By the numbers, CVS Health reported first-quarter revenues of approximately $88 billion, marking a 4% increase year-over-year. However, the more concerning figure was the adjusted earnings per share (EPS) of $1.31, well below analysts’ projections of about $1.69, according to the Associated Press. Net income for the quarter was $1.12 billion, or 88 cents a share, down from $2.14 billion, or $1.65 a share, a year ago.
The primary drag on profitability stemmed from the company’s healthcare benefits segment, particularly Medicare Advantage. Increased utilization rates, unexpected in both volume and complexity, necessitated CVS to reserve nearly $500 million for unprocessed claims, roughly half attributed to the Medicare business.
“Clearly, this is a disappointing result for us,” CEO Karen Lynch commented on the company’s earnings call.
These trends were exacerbated by the highly publicized cyberattack on Change Healthcare, which affected visibility and claims processing in the quarter. The company has responded to these challenges by focusing on its operational efficiencies and claims management processes, including the formation of multidisciplinary teams to review claims data and optimize clinical operations.
Lynch emphasized the formation of teams to conduct retrospective reviews and adjust clinical operations to meet current volumes.
“We have a track record of successfully navigating complex industry pressures and will continue to demonstrate our resilience,” she stated.
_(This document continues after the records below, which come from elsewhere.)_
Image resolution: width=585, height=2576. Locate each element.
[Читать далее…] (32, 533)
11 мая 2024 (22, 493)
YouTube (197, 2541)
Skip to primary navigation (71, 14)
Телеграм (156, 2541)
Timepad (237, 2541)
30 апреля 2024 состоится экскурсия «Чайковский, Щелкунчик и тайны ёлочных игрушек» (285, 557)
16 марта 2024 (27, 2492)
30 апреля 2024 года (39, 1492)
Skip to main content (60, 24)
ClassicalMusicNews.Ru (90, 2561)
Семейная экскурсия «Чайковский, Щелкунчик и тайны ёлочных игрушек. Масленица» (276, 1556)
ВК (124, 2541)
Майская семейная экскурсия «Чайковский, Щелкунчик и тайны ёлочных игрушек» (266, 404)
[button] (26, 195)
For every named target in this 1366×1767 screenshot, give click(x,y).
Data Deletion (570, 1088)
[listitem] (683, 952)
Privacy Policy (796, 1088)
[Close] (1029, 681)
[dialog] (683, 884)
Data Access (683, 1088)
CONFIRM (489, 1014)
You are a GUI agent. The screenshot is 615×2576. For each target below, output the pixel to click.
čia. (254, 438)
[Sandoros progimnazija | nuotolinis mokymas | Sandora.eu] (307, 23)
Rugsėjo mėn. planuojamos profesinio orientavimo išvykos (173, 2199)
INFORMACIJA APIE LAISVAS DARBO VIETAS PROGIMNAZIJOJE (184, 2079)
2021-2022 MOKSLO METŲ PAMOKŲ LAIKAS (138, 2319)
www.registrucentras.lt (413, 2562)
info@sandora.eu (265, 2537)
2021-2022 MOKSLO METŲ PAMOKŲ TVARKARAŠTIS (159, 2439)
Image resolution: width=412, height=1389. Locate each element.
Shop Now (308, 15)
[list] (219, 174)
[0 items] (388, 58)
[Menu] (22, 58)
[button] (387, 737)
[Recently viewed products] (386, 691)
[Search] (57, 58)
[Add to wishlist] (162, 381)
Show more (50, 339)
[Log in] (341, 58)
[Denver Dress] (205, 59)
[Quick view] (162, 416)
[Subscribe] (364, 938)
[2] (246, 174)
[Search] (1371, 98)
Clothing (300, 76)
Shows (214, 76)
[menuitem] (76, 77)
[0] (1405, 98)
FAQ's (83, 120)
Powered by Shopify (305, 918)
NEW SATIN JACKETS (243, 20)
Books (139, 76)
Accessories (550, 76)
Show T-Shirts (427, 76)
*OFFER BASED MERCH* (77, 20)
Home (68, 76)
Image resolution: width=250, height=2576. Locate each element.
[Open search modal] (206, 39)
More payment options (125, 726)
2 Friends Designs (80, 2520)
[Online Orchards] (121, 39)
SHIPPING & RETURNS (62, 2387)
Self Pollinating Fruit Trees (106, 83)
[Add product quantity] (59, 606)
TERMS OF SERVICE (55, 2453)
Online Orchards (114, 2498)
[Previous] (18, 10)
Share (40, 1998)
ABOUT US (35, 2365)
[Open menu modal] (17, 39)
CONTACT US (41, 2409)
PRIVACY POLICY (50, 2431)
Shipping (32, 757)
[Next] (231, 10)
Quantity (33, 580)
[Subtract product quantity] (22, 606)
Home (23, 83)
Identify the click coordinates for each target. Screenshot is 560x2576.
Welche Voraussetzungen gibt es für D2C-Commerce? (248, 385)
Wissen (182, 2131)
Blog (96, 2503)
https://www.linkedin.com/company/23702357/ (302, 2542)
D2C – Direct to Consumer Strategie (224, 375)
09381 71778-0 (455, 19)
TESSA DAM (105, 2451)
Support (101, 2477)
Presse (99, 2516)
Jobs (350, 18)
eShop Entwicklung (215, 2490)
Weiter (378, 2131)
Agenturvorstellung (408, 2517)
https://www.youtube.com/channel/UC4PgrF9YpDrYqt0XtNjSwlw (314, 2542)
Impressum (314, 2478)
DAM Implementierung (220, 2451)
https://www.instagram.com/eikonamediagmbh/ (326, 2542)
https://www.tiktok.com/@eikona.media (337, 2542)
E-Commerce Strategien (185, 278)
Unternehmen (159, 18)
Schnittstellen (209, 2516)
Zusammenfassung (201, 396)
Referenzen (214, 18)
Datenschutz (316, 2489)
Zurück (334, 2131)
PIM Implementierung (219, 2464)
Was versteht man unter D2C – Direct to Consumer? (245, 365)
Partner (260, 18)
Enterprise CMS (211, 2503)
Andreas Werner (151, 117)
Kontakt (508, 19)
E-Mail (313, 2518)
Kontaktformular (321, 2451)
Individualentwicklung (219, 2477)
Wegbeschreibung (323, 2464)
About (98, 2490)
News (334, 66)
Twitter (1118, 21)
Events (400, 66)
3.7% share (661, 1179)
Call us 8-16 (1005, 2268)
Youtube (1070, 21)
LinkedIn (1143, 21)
Partially in response to the current healthcare complications, CVS Health is significantly bolstering its digital healthcare services. This shift aims to enhance patient engagement and improve outcomes through technology-driven solutions.
“Our digital initiatives are more than just a response to current challenges; they are about setting a new standard in patient care through innovation,” Lynch remarked.
Consumers, for their part, are highly digitally engaged with healthcare platforms. The PYMNTS Intelligence report “The Digital Platform Promise: What Baby Boomers and Seniors Want From Digital Healthcare Platforms,” created in collaboration with Lynx, found that 72% of consumers had conducted at least one healthcare activity online in the previous 12 months.
Businesses are adapting accordingly. The PYMNTS Intelligence study “Changing Economy Sparks New Priorities for Systems Spending,” a collaboration with Corcentric, revealed that healthcare businesses are increasingly prioritizing digital investments to streamline their performance.
One of the key highlights of the quarter for CVS was the implementation of significant formulary changes on April 1, notably the shift to more cost-effective biosimilar alternatives for popular arthritis medication Humira. This move speaks to CVS Health’s focus on leveraging its digital and operational capabilities to drive efficiencies and patient care improvements.
Lynch added: “In just the first month following our formulary changes, we dispensed more biosimilar prescriptions than the entire U.S. market did in 2023. This achievement underscores the strength of our integrated care model and our digital health strategy.”
Facing a challenging environment, CVS Health is adjusting its Medicare Advantage plans. Changes include optimizing benefit designs and potentially exiting less profitable markets to safeguard future margins. The company is also accelerating its enterprise productivity initiatives, aiming to align costs more closely with business operations.
The digital health focus is particularly prominent in CVS Health’s pharmacy and consumer wellness segment, which performed strongly in the quarter. Innovative tools and platforms are being employed to enhance service delivery and customer engagement.
CFO Thomas Cowhey highlighted the company’s forward-looking approach: “Our investment in digital health technologies not only supports current operations but also positions us well for future growth and efficiency gains.”
Those digital investments include changes to the company’s loyalty program, an issue that did not come up during the earnings call. Earlier this year, the chain announced a simplified loyalty program, going from four separate programs to a single program with two straightforward tiers. ExtraCare members can save money by accessing sale prices both in-store and online, benefit from accelerated earnings at the pharmacy and receive exclusive deals through email and text messages.